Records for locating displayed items
******************************

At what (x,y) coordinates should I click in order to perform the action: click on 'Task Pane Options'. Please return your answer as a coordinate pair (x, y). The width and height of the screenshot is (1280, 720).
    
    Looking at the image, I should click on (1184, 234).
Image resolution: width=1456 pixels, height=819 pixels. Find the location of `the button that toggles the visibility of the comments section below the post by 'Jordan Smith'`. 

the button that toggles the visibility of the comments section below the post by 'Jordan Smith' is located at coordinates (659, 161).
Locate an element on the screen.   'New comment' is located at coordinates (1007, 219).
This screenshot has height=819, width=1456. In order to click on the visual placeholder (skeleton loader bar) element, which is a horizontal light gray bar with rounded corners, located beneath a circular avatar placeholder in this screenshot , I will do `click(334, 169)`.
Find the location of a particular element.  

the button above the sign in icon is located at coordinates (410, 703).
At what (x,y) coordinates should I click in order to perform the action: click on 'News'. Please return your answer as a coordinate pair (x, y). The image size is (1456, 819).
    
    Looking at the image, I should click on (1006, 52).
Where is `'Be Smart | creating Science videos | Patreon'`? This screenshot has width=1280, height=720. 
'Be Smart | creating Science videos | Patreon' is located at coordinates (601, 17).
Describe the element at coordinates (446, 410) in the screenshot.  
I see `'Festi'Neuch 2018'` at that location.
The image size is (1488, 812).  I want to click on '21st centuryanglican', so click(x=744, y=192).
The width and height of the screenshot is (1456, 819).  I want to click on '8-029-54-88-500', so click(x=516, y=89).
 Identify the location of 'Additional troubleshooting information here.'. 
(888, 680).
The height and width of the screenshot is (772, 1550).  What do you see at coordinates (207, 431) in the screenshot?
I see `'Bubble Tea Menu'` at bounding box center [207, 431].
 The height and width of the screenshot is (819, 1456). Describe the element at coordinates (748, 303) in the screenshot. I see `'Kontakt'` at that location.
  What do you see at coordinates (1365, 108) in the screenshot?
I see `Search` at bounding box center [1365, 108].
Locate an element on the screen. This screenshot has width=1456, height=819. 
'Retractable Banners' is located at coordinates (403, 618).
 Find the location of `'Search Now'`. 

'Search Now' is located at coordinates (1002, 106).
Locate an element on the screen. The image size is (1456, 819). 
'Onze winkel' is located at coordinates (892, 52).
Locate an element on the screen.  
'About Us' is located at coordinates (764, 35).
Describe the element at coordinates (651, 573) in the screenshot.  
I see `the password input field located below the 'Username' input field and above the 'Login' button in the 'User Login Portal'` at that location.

******************************

» **Task to carry out**
Identify each line of the rows above that contains the string "order" and copy those lines. Letter case is significant.

» **Written answer**
At what (x,y) coordinates should I click in order to perform the action: click on 'Task Pane Options'. Please return your answer as a coordinate pair (x, y). The width and height of the screenshot is (1280, 720).
This screenshot has height=819, width=1456. In order to click on the visual placeholder (skeleton loader bar) element, which is a horizontal light gray bar with rounded corners, located beneath a circular avatar placeholder in this screenshot , I will do `click(334, 169)`.
At what (x,y) coordinates should I click in order to perform the action: click on 'News'. Please return your answer as a coordinate pair (x, y). The image size is (1456, 819).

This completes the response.